_Assignment_: Leave out the pictures and print precisely the lines from the line with "You are a GUI" to the final line of the entries, both ends included.

Input for this task section start

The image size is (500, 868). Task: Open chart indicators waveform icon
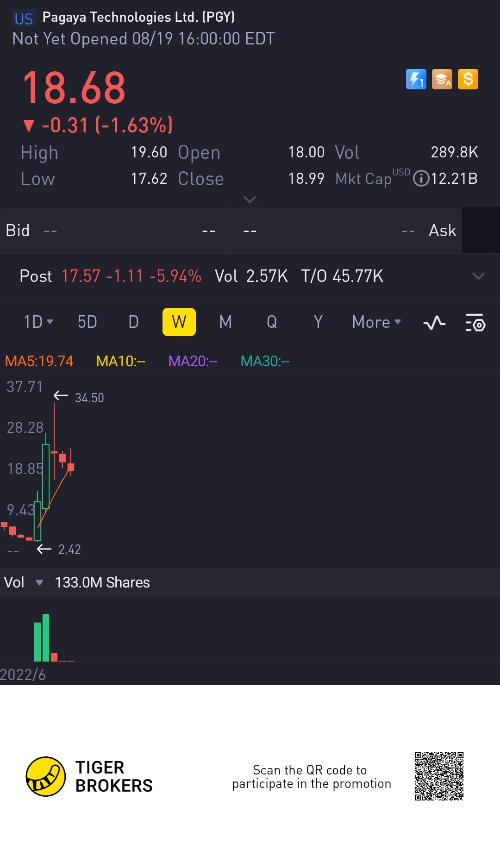click(x=434, y=323)
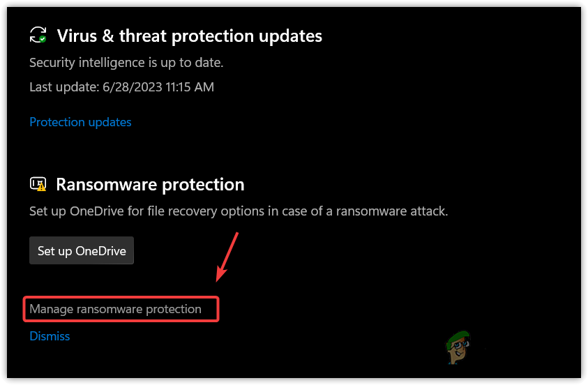The image size is (588, 385).
Task: Click the Ransomware protection warning icon
Action: click(x=38, y=184)
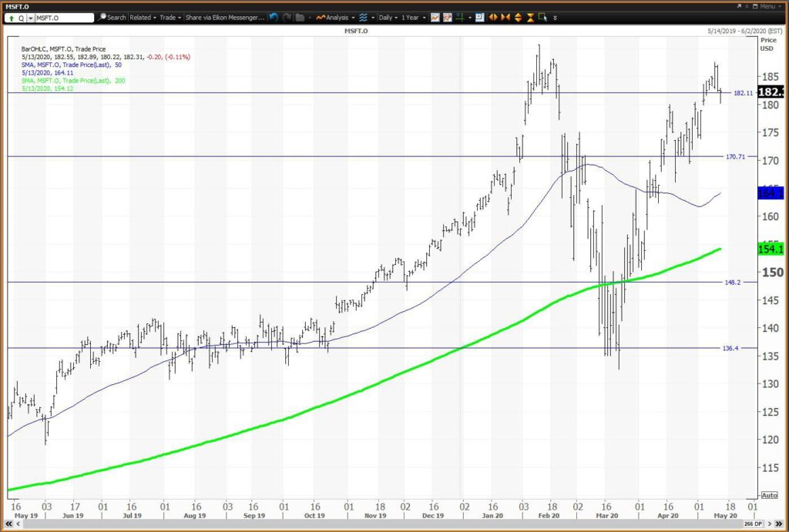
Task: Click the MSFT.O symbol input field
Action: click(x=65, y=18)
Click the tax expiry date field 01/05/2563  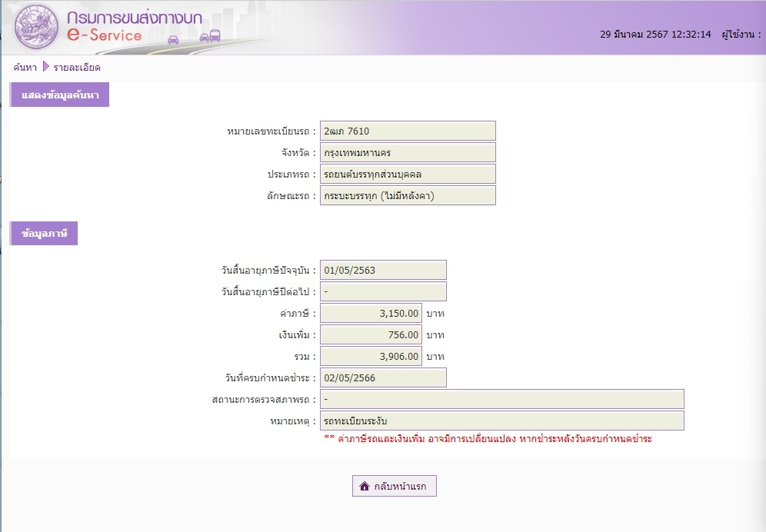pyautogui.click(x=383, y=270)
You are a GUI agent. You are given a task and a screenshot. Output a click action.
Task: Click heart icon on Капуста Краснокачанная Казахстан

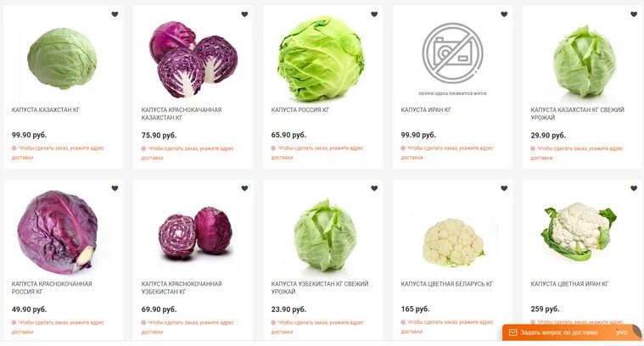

Input for this task section end

_Response to this exercise_:
You are a GUI agent. You are given a task and a screenshot. Output a click action.
Task: Click heart icon on Капуста Краснокачанная Казахстан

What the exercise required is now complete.